=== EXCERPTED DATA ===
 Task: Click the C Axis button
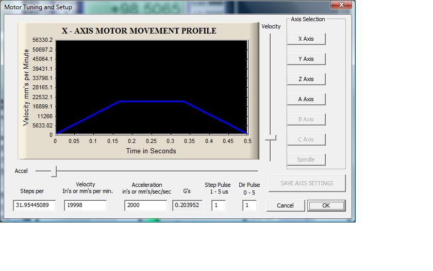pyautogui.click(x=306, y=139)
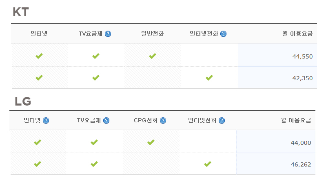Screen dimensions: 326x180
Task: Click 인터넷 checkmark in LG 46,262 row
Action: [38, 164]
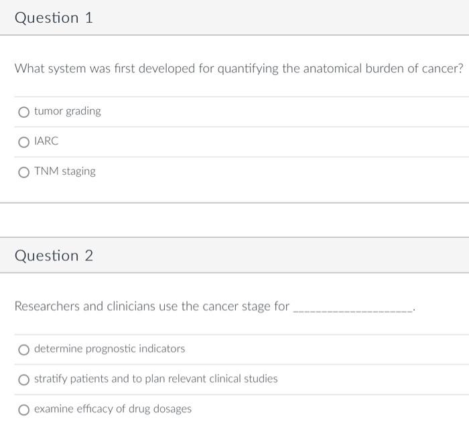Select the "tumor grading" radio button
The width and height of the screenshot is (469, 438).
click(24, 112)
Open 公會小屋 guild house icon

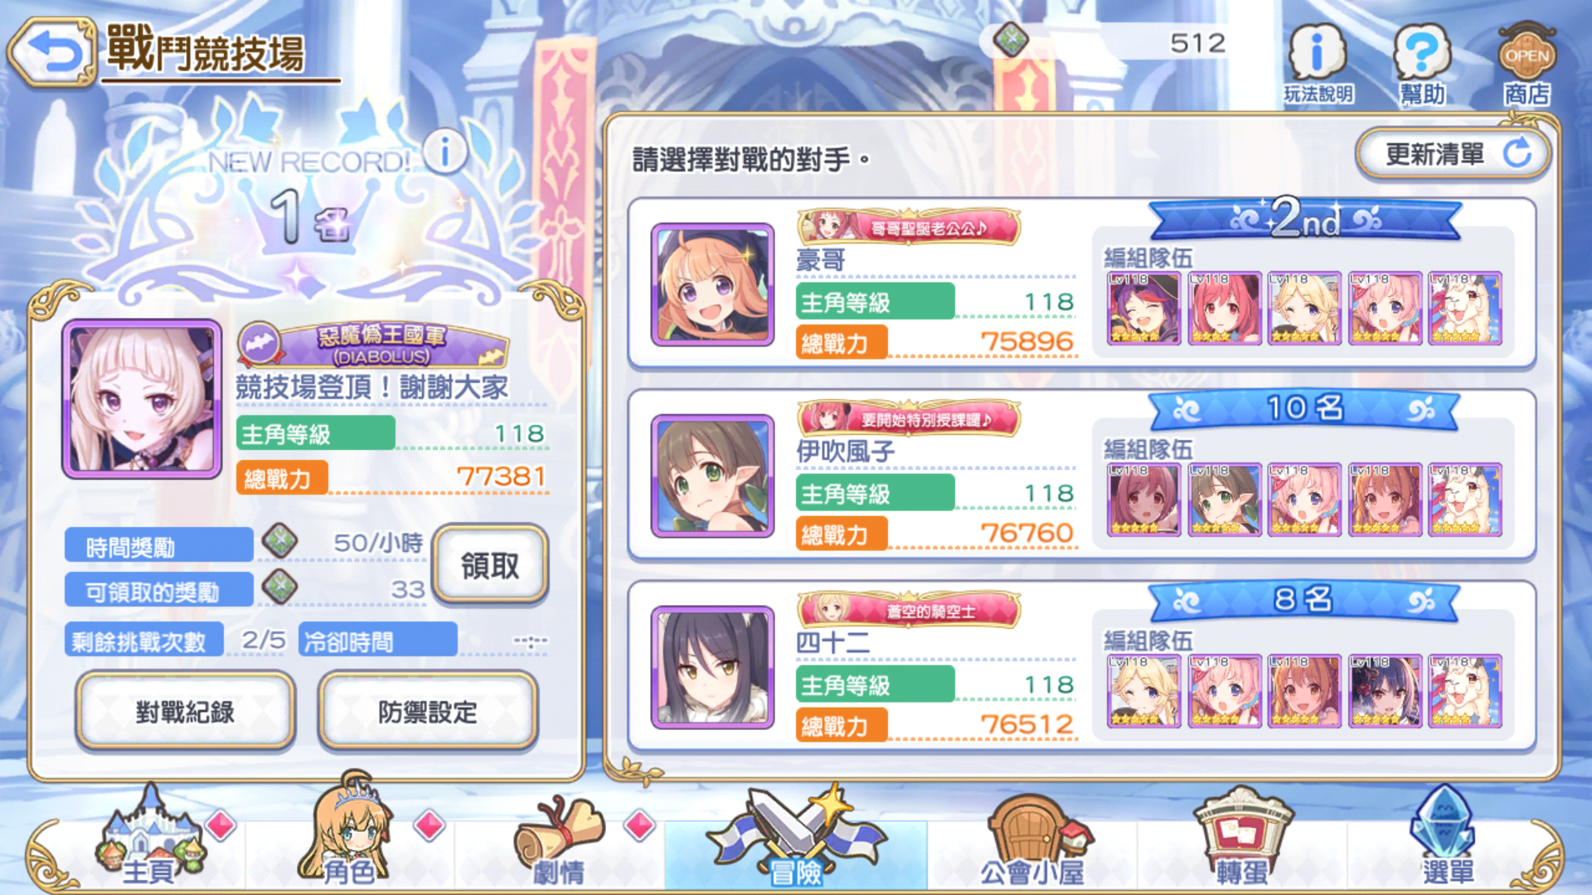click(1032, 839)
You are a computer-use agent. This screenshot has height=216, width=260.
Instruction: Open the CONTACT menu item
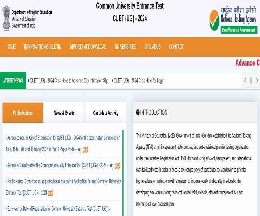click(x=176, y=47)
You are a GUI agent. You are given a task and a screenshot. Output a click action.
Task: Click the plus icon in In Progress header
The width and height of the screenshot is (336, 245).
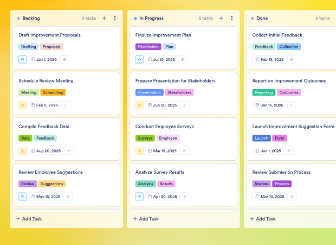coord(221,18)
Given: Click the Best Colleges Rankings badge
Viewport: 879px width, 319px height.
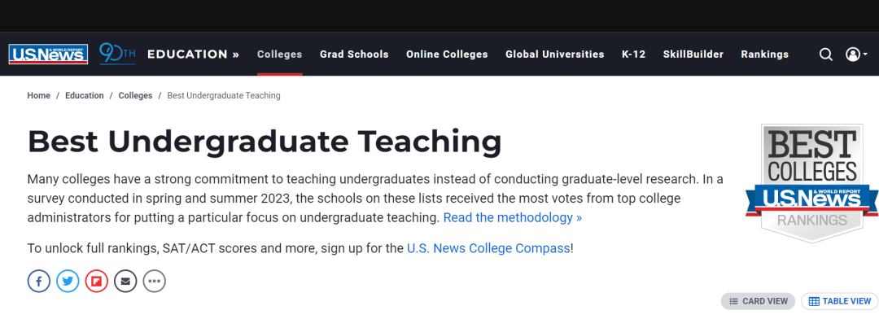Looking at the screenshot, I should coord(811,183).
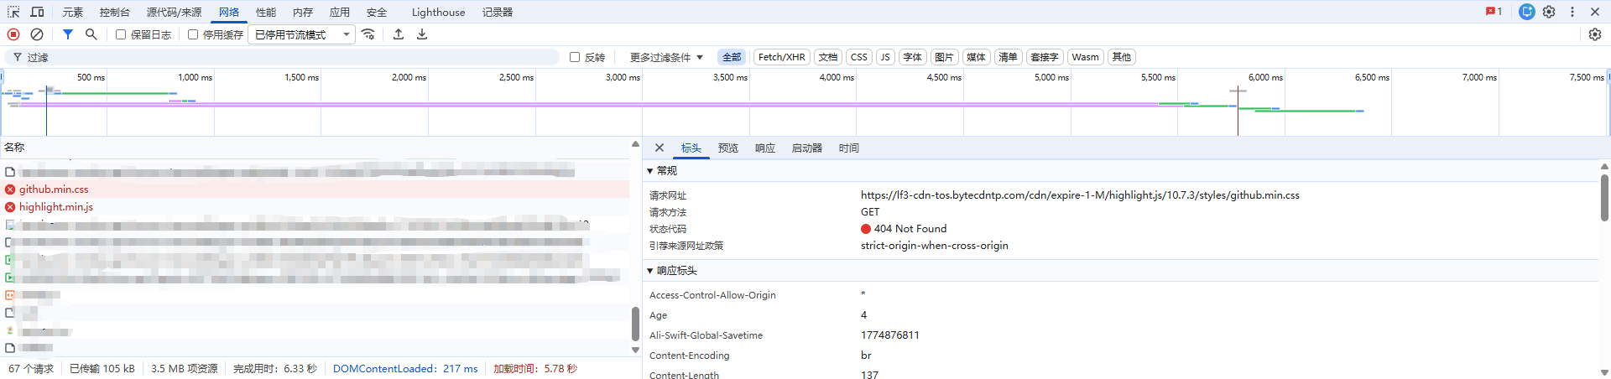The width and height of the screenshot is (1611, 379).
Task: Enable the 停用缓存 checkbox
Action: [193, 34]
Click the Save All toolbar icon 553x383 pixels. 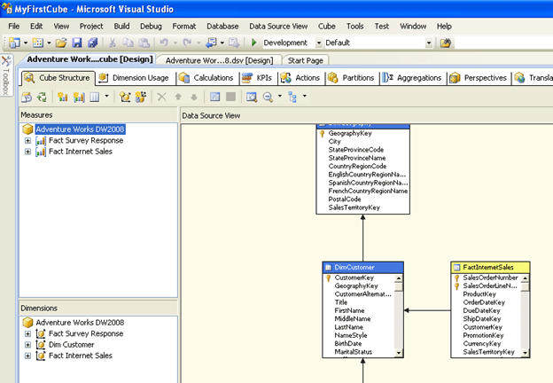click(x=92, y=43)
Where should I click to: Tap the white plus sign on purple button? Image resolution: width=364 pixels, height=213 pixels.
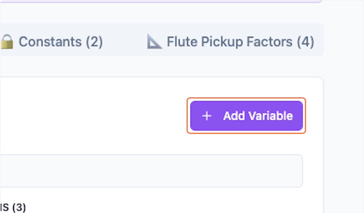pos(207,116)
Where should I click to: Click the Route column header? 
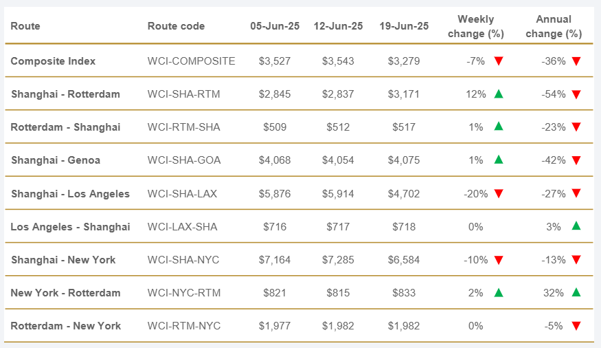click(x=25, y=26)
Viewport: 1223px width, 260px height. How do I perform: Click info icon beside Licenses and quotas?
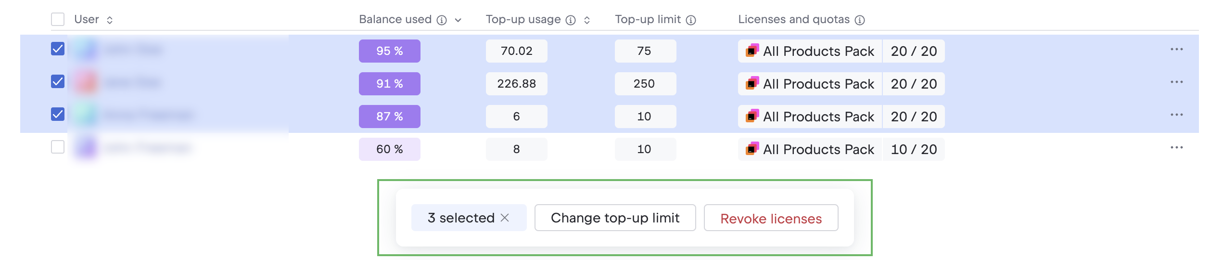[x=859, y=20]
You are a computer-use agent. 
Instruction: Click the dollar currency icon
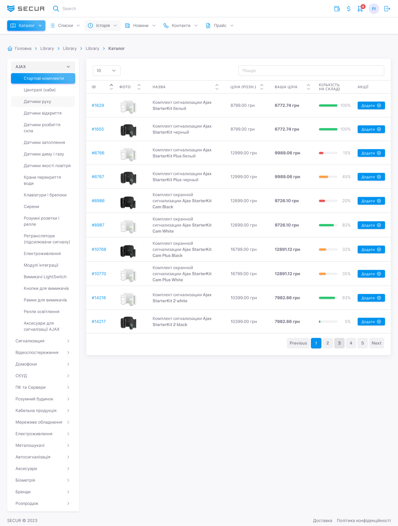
===
» **ACTIVITY**:
For each line above that contains the word "agent", copy that line.

» **ANSWER SECTION**:
You are a computer-use agent. This screenshot has height=216, width=260.
You are a GUI agent. You are given a task and a screenshot. Output a click action.
You are a computer-use agent. 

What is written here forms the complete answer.